Por Gabrielle Pacheco 03/04/2020
Por Gabrielle Pacheco

Desde os primeiros decretos de calamidade pública em razão da Covid-19, estados e municípios passaram a tomar medidas drásticas para evitar a proliferação do vírus, o que incluiu a suspensão dos serviços considerados não-essenciais, proibindo a atividade empresarial ou restringindo-a consideravelmente. A partir daí, iniciou-se uma busca incansável por alternativas que garantissem a renda dos trabalhadores e a manutenção dos empregos, em um cenário no qual o gestor não possui qualquer faturamento.

Com o passar das semanas e o agravamento da situação, o Brasil passou a contabilizar milhares de demissões em empresas de todos os portes, uma vez que nossa legislação não previa ações viáveis para um momento tão difícil. A publicação da Medida Provisória 927, ocorrida semana passada, não foi suficiente para sanar todas as angústias de empregados e empregadores, já que não mencionava temas importantes como a suspensão dos contratos ou subsídios para manutenção dos salários.

Na noite da última quarta-feira, 1º, contudo, a tão esperada MP 936 foi finalmente publicada, prevendo inúmeras possibilidades que trazem um alento à população, como a criação do Programa Emergencial de Manutenção do Emprego e Renda. O texto permite que, durante o estado de calamidade pública, o empresário possa acordar a suspensão temporária do contrato por até 60 dias – que podem ser fracionados em dois períodos.

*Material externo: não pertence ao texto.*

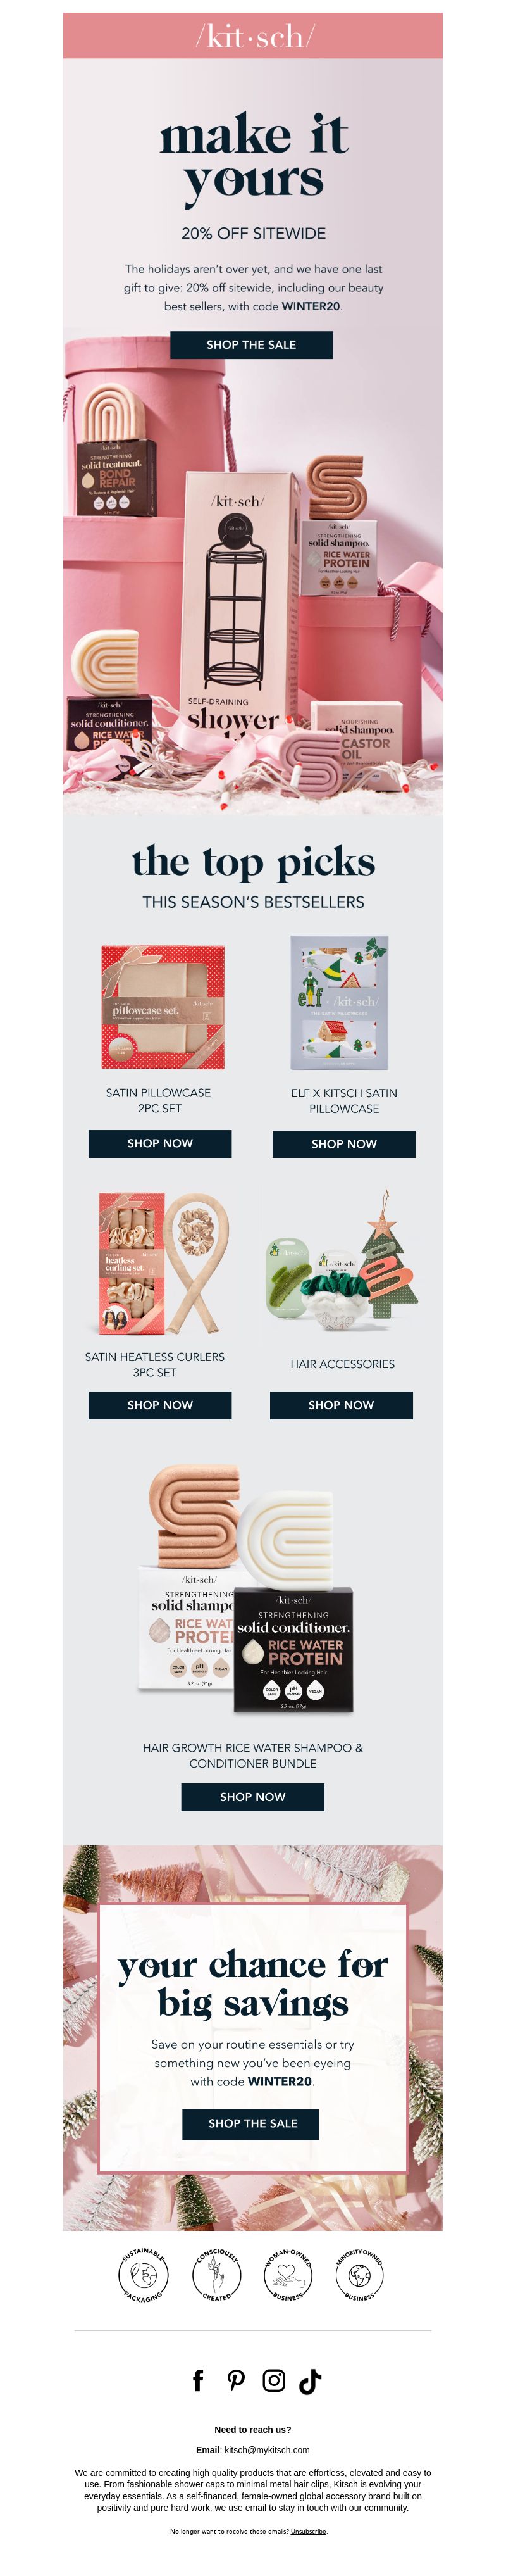Open the Facebook icon link

[x=198, y=2381]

Para estes trabalhadores, o governo pagará o Benefício Emergencial de Preservação do Emprego e Renda, de acordo com alguns critérios.

Se a empresa faturar até R$ 4,8 milhões ao ano, a suspensão não terá custo. O benefício pago pelo governo será de valor igual ao Seguro Desemprego daquele trabalhador. Já o negócio que possui renda superior deverá garantir 30% do valor do salário do colaborador, sem encargos, como ajuda de custo. O Benefício Emergencial da União será de 70% sobre o seguro a que o empregado faria jus. Essas companhias maiores não poderão suspender todos os postos de trabalho, mas tão somente no limite de 70%.

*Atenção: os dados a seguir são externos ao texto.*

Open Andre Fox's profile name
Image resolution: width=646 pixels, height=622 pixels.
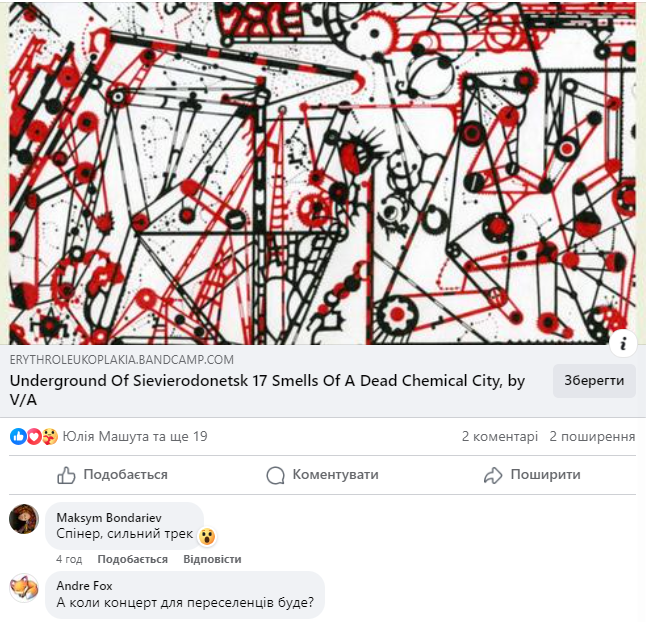[x=84, y=585]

Aqueles trabalhadores que recebem salário entre R$ 3.135,00 e R$ 12.202,12 somente poderão realizar tal negociação se houver ajuste com o sindicato. Pessoas com diploma de curso superior e salário superior a R$ 12.202,12, bem como os que possuem salário inferior a R$ 3.135,00, poderão aderir através de acordo individual. Quando este for realizado e formalizado, o empregador tem 10 dias para informar o Ministério da Economia. No mesmo prazo, deverá também informar o sindicato da categoria. Aquele que concordar terá estabilidade pelo mesmo tempo que durou o tratado.
Outro ponto importante é a possibilidade de redução proporcional da jornada e do salário do trabalhador por até 90 dias, em 25%, 50% ou 70% do salário. Para tanto, será pago Benefício Emergencial pelo governo, proporcional ao seguro desemprego e à respectiva redução. Os prazos e garantias são os mesmos da suspensão contratual.

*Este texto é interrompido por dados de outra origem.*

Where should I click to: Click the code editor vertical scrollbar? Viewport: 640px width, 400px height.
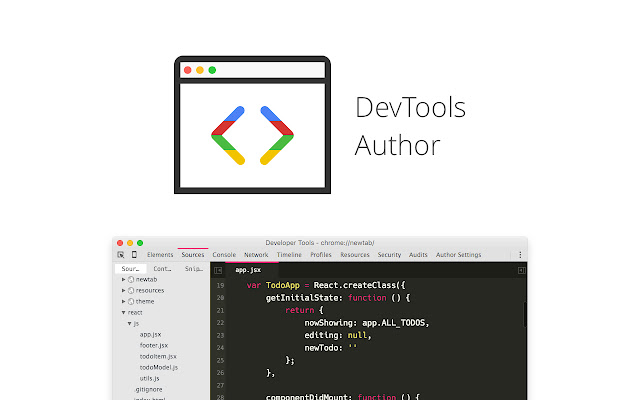[x=525, y=313]
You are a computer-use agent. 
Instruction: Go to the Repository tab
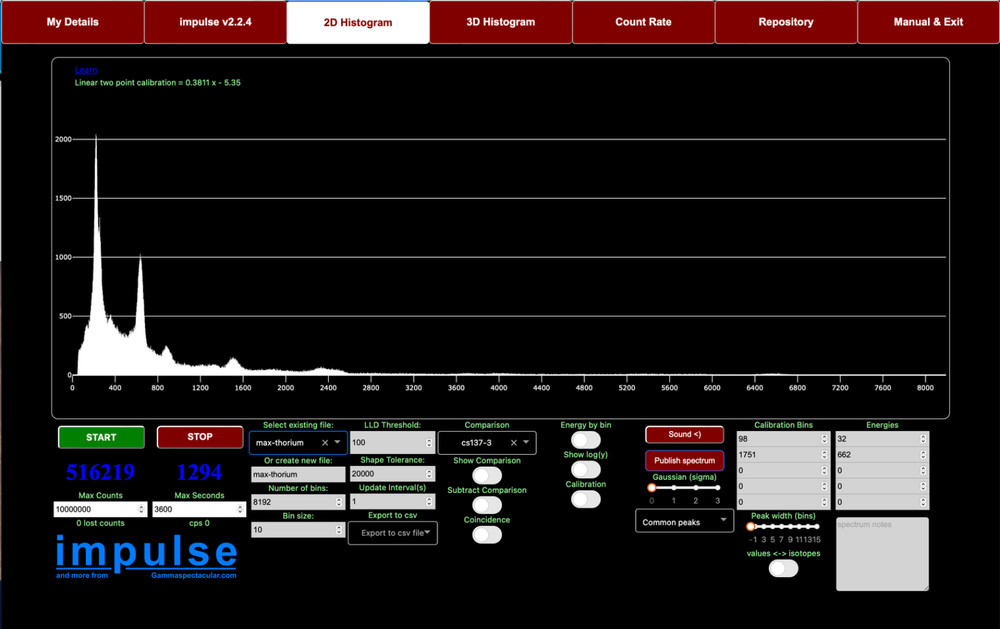786,21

O conjunto de medidas, sem dúvida, auxilia na resolução dos problemas, evita as rescisões contratuais, aplaca a angústia vivida pelos trabalhadores ante as incertezas sobre o futuro das relações e também acalma os empresários preocupados com a manutenção dos empregos. Além disso, favorece que sejam seguidas as orientações da OMS, possibilitando que o funcionário seja liberado para estar em casa, livre de riscos.